There are some remarkable images of the Shave Green Gypsies in the New Forest in the 1940s and 1950s. It is especially interesting to compare Sven Berlin's glorious oil paintings, such as Gypsy Mother and Child, with some rare early footage from Pathe News of the real thing. This painting was produced in 1966 after the very last days of the camp among the trees, when many of the Romany people were beginning their first days in council houses. Some would return to visit Sven and his family at Home Farm in Emery Down and recall the old days in the compound.
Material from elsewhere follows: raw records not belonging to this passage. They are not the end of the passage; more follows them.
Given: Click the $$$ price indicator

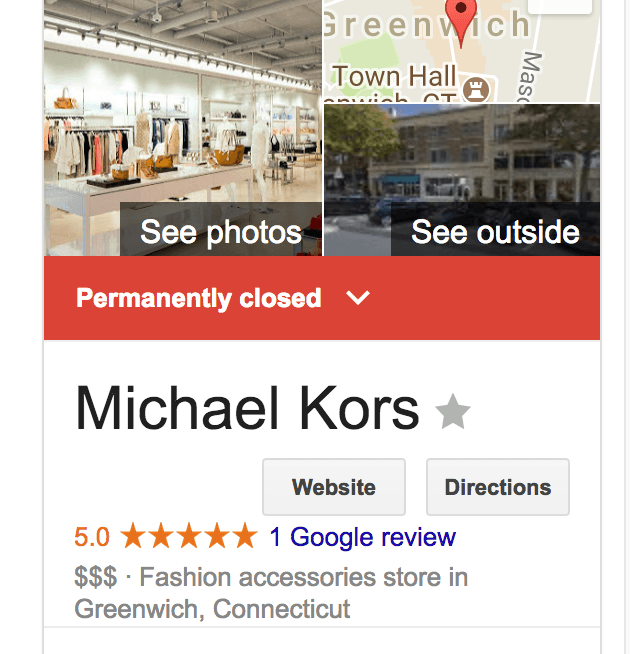Looking at the screenshot, I should coord(96,577).
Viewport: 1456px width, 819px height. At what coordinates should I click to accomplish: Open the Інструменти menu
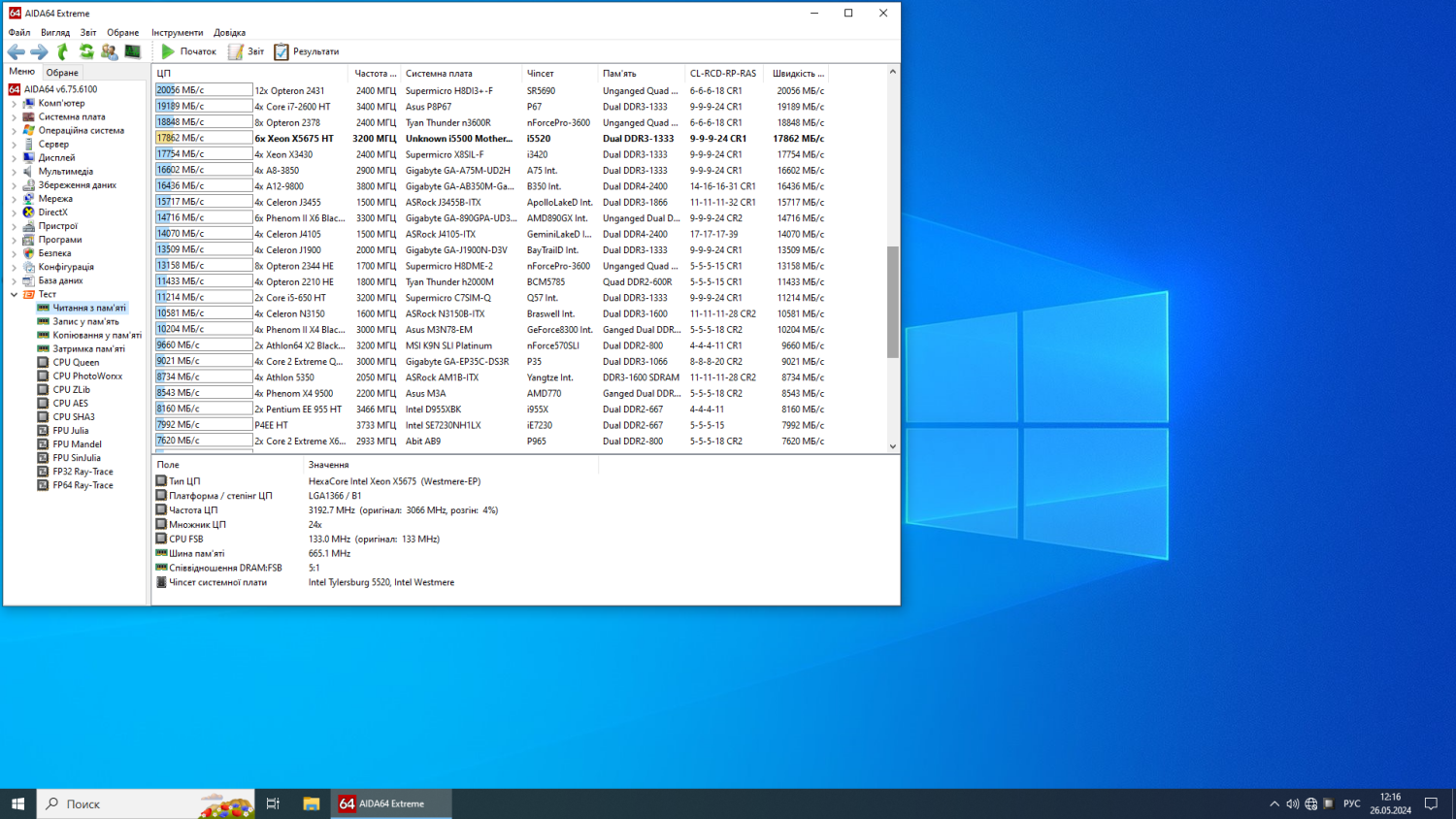(177, 32)

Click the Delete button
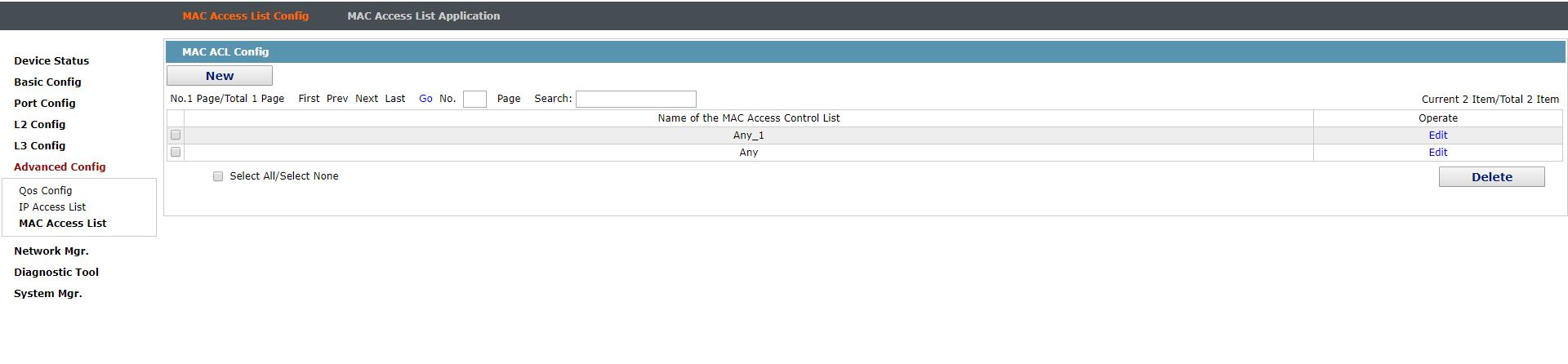point(1492,177)
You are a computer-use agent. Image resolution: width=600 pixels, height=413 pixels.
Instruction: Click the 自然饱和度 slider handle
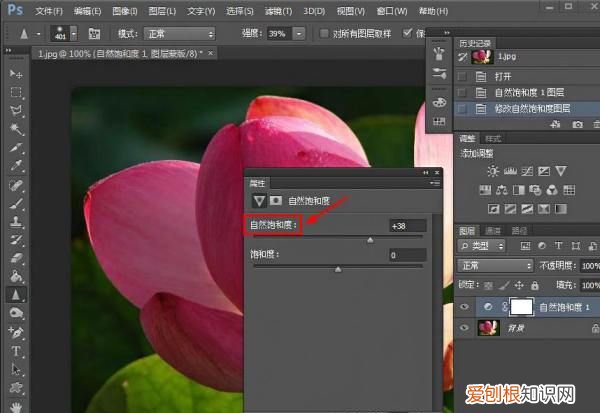(x=370, y=240)
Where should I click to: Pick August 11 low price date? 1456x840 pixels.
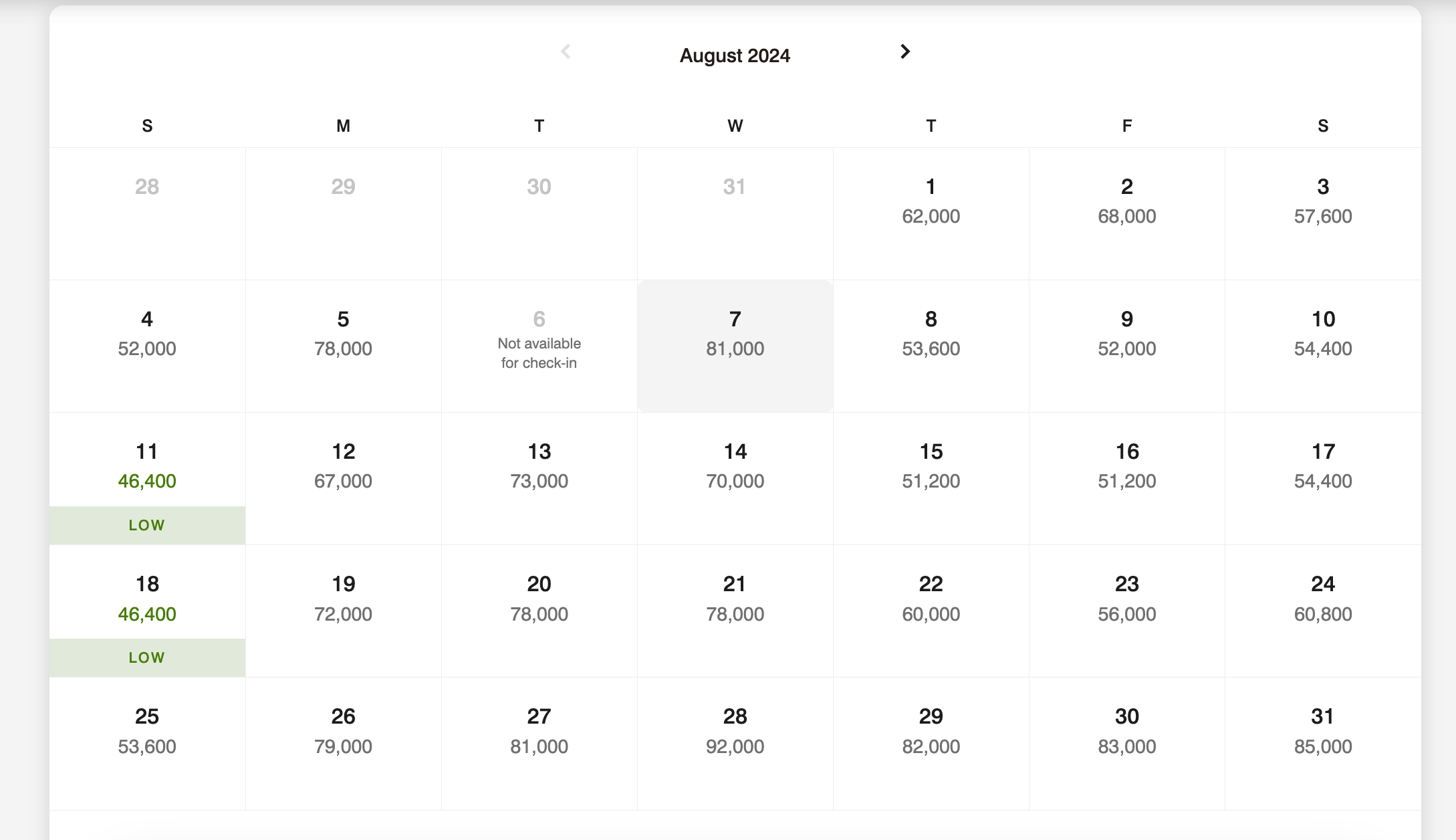click(147, 478)
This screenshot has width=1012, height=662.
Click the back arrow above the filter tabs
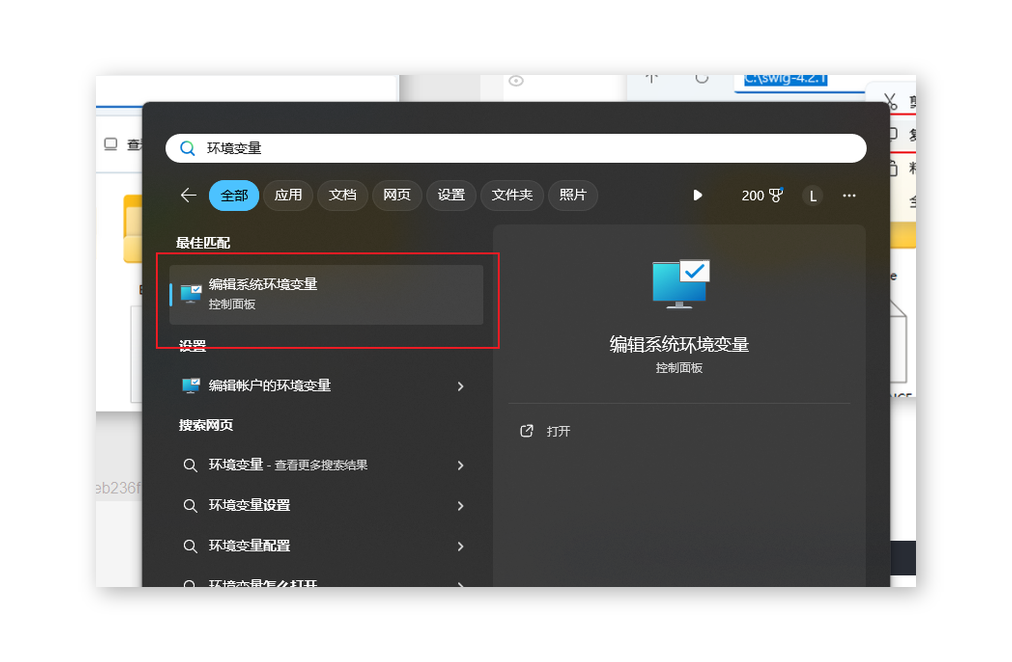tap(189, 195)
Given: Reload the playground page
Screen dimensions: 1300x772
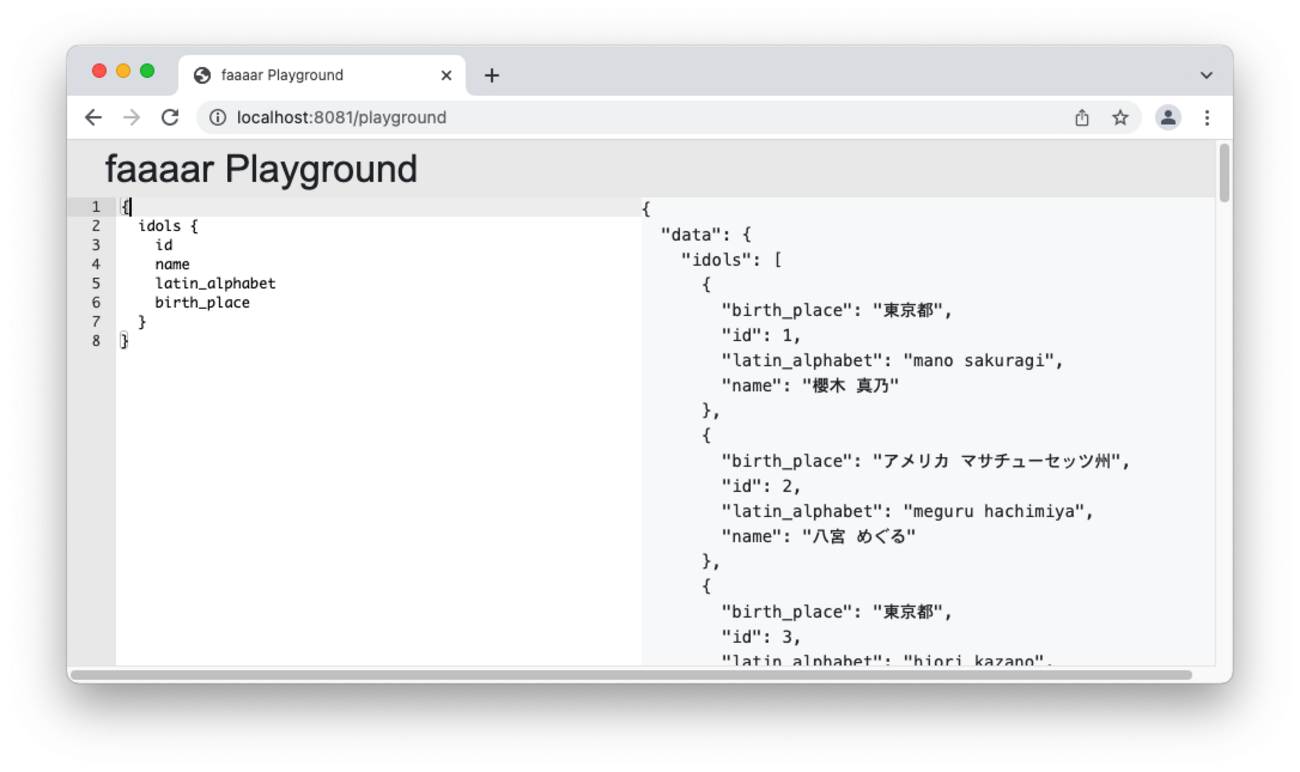Looking at the screenshot, I should tap(170, 118).
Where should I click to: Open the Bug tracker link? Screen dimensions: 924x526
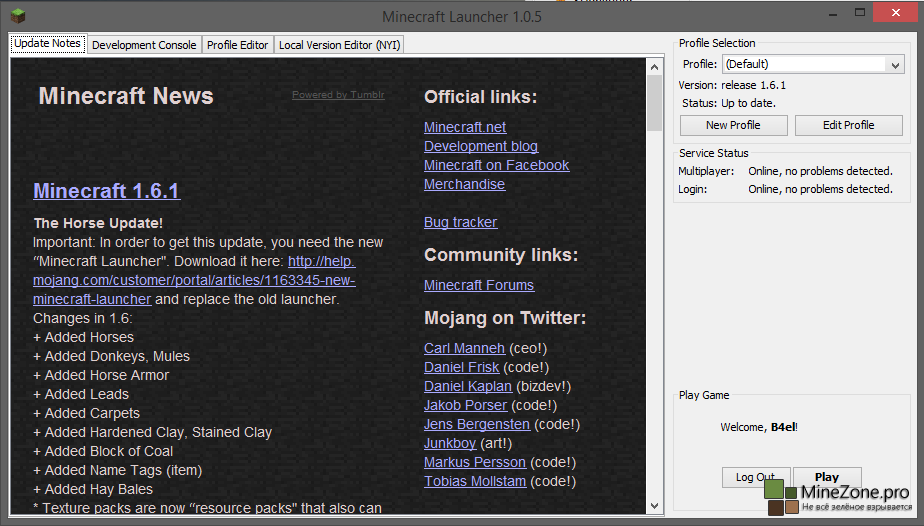pyautogui.click(x=460, y=222)
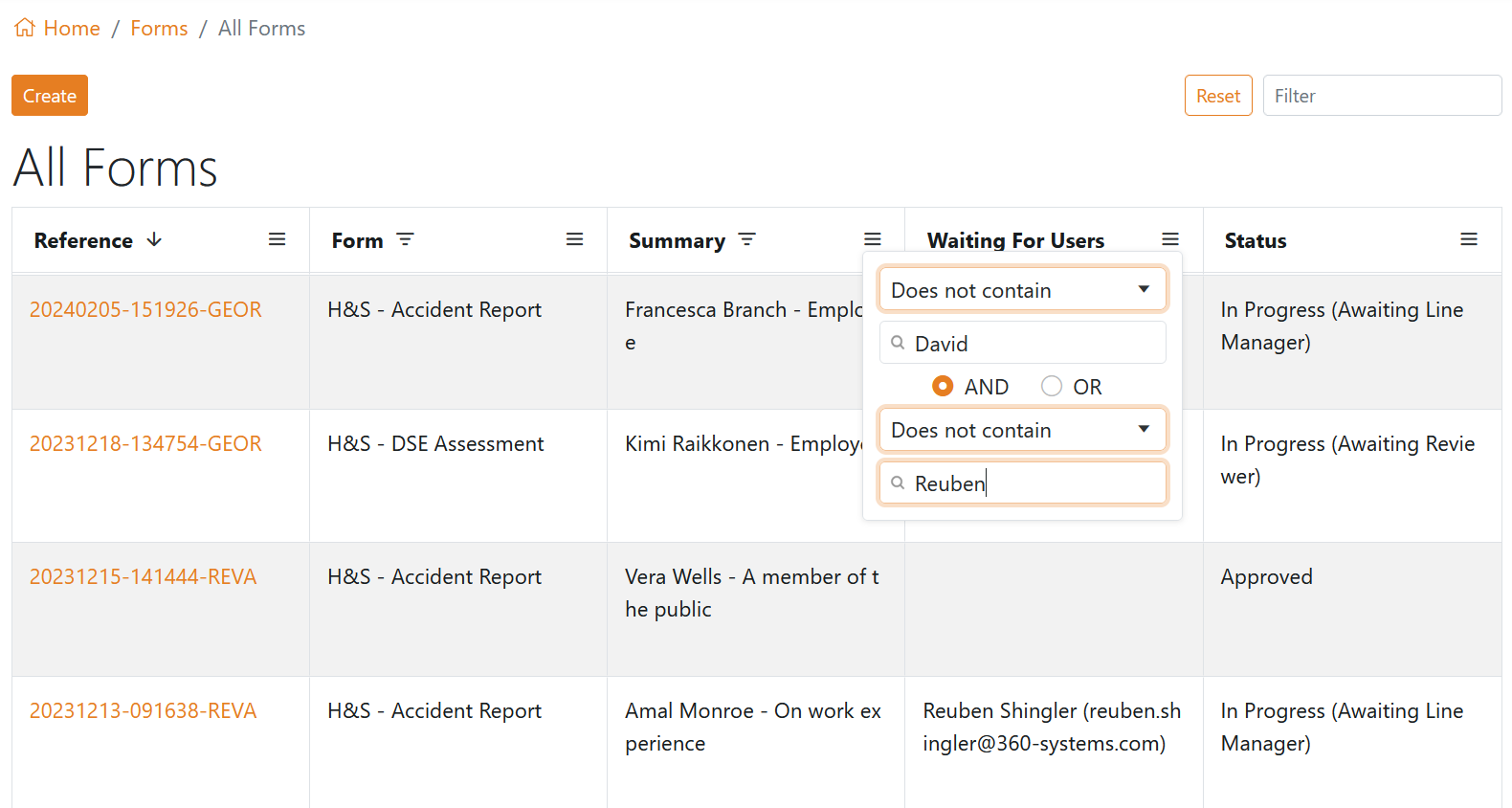The height and width of the screenshot is (808, 1512).
Task: Click the Form column filter icon
Action: (x=405, y=239)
Berlin recalled his first glimpse of Rosie Hughes (later Smith) when he visited the New Forest in his youth. Faced with a job in London as an engineer he felt his glimpse of her as she disappeared into the trees was a turning point. He wrote later: 'a young woman wearing a red skirt and a thick black plait of hair hung over one shoulder and on to her yellow blouse, and at the end it was tied with a violet rag. Her face was almost black with high cheekbones and her eyes long and dancing..'
In 1966, the year of this painting, Berlin exhibited at the Bladon Gallery in Hurstbourne Tarrant again, was struggling to pay off the debts accrued in the legal fight over his book The Dark Monarch and was about to embark on the script for a short film for the BBC's Summer 67 series about the New Forest with Michael Croucher. The film was shown on 18 March 1968.